Team:Cornell/project/wetlab/fungal toolkit/fungal transformation

From 2013.igem.org

Cornell University Genetically Engineered Machines

Fungal Transformation

PEG Mediated Transformation

Background
Introduction of naked DNA into protoplasts gives opportunity for homologous recombination and random insertion for genomic integration. PEG mediated transformation is a method by which naked DNA can be rapidly taken up by fresh protoplasts. Compared to other transformation methods including fungal electroporation and agrobacterium mediated transformation, PEG mediated transformation is simple and yields a cell population with high survival and division rates[1].
Methods
In order to transform fungal cells via PEG mediated transformation, young mycelium must be grown in a liquid culture and subsequently protoplasted. By exposing protoplasts to polyethylene glycol (PEG), DNA is rapidly uptaken by the cells giving the opportunity for random insertion or homologous recombination for integration into the genome. It is hypothesized that PEG operates by binding to DNA neutralizing its negative charge. Through this, the cell is able to uptake naked DNA.
Transformants
Transformants of vector pHPVEL1, which conferred resistance against hygromycin.
Transformants of vector pNG, which conferred resistance against geniticin.
Transformants of a construct with GFP under the control of the trpc constitutive promoter between homology regions extracted from pNG.
Fluorescence microscopy showed evidence of GFP expression in fungal mycelium transformed with a construct containing GFP under the control of the trpc promoter flanked by homology regions of Cochliobolus heterostrophus GPD. Wild type strains showed no signs of innate fluoresence.
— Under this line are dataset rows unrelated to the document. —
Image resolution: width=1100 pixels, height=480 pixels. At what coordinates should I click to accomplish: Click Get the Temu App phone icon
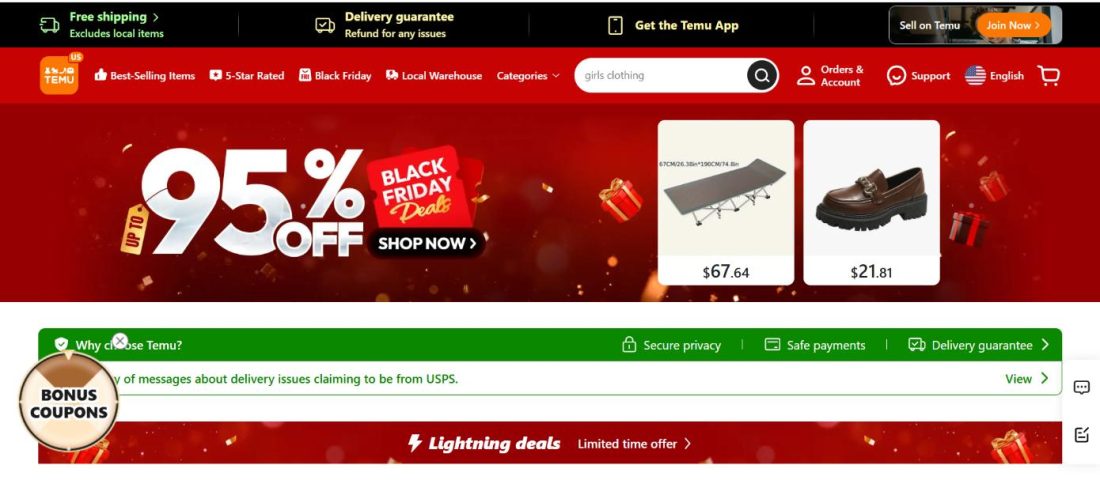pos(615,25)
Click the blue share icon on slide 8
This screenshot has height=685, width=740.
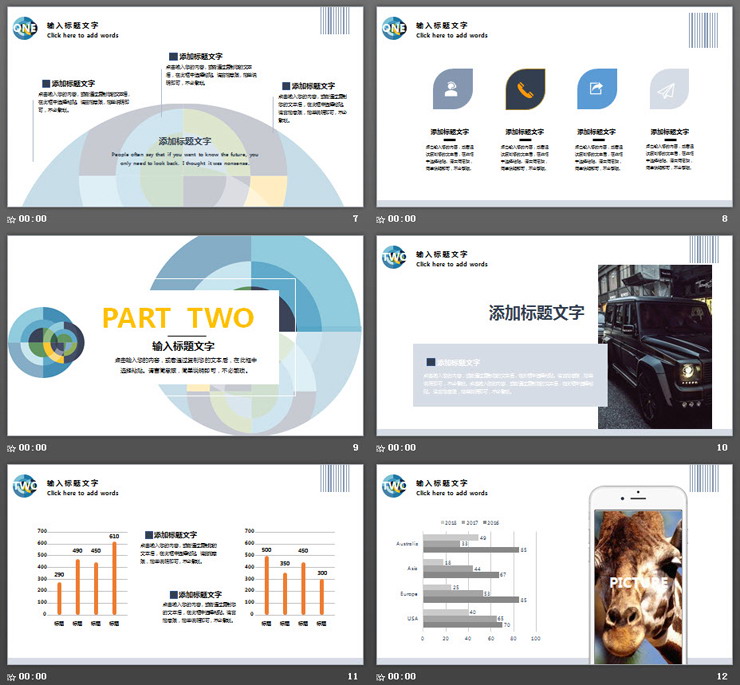point(597,89)
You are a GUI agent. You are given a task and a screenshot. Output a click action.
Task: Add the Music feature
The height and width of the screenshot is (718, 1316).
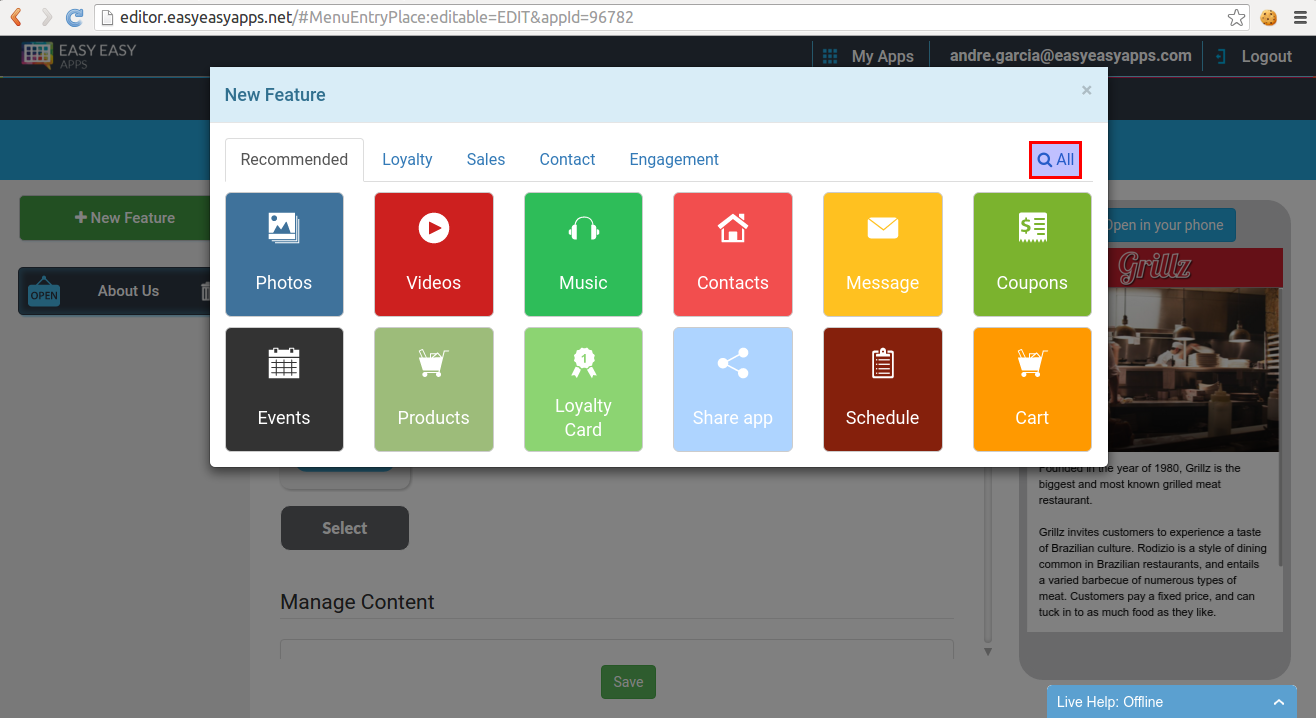pos(583,254)
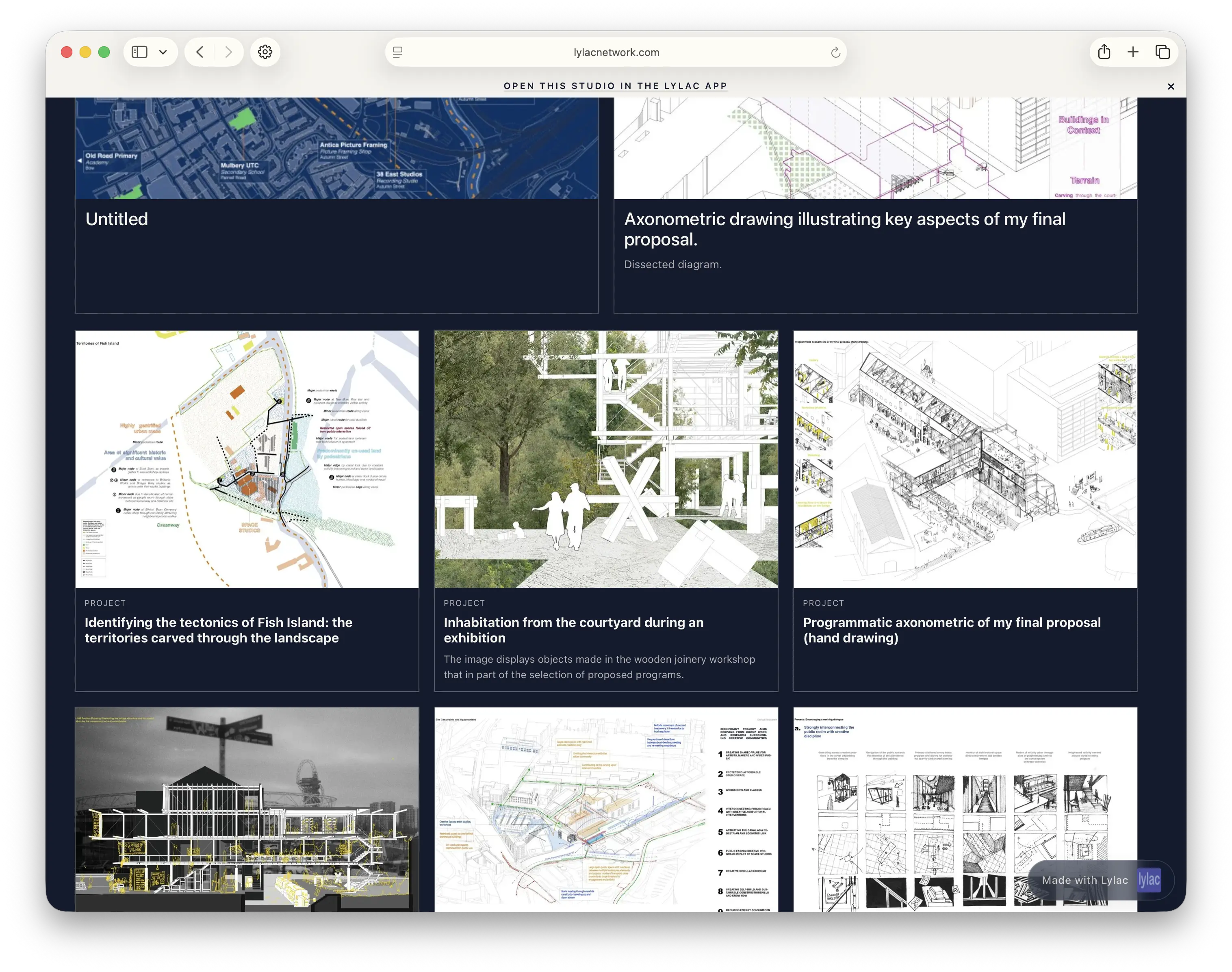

Agrobacterium Mediated Transformation

Background
Wide varieties of plant and fungal cells can be easily and efficiently transformed by agrobacterium-mediated transformation. In this process, plant or fungal tissue is co-cultured with Agrobacterium tumefaciens, an organism that is able to transfer part of its DNA to plants and fungi, known as T-DNA. Genetic constructs can be inserted into these T-DNA vectors and then transformed into A. tumefaciens, allowing it to insert this construct into a plant or fungal genome [2].
Methods
In order to transform our genetic constructs into Ganoderma lucidum, we first inserted them into pOSCAR, a T-DNA vector that contains regions that A. tumefaciens can insert into fungal cells. Following transformation of A. tumefaciens with our constructs in the pOSCAR vector, we co-cultured the cells with G. lucidum in induction media that provides optimal conditions for T-DNA insertion for a period of 2 days. G. lucidum was then placed on a selective plate to isolate transformants [3].

References

1. Mathur, J., & Koncz, C. (1998). PEG-mediated protoplast transformation with naked DNA. In Arabidopsis Protocols (pp. 267-276). Humana Press.
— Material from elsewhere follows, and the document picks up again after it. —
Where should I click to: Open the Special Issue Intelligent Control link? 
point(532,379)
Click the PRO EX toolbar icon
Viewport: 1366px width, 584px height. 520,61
2. Michielse, Caroline B., Paul J. J. Hooykaas, Cees A. M. J. J. Hondel, and Arthur F. J. Ram. "Agrobacterium-mediated Transformation as a Tool for Functional Genomics in Fungi." Current Genetics 48.1 (2005): 1-17.

3. Paz, Zahi, María D. García-Pedrajas, David L. Andrews, Steven J. Klosterman, Lourdes Baeza-Montañez, and Scott E. Gold. "One Step Construction of Agrobacterium-Recombination-ready-plasmids (OSCAR), an Efficient and Robust Tool for ATMT Based Gene Deletion Construction in Fungi." Fungal Genetics and Biology (2011): 677-684.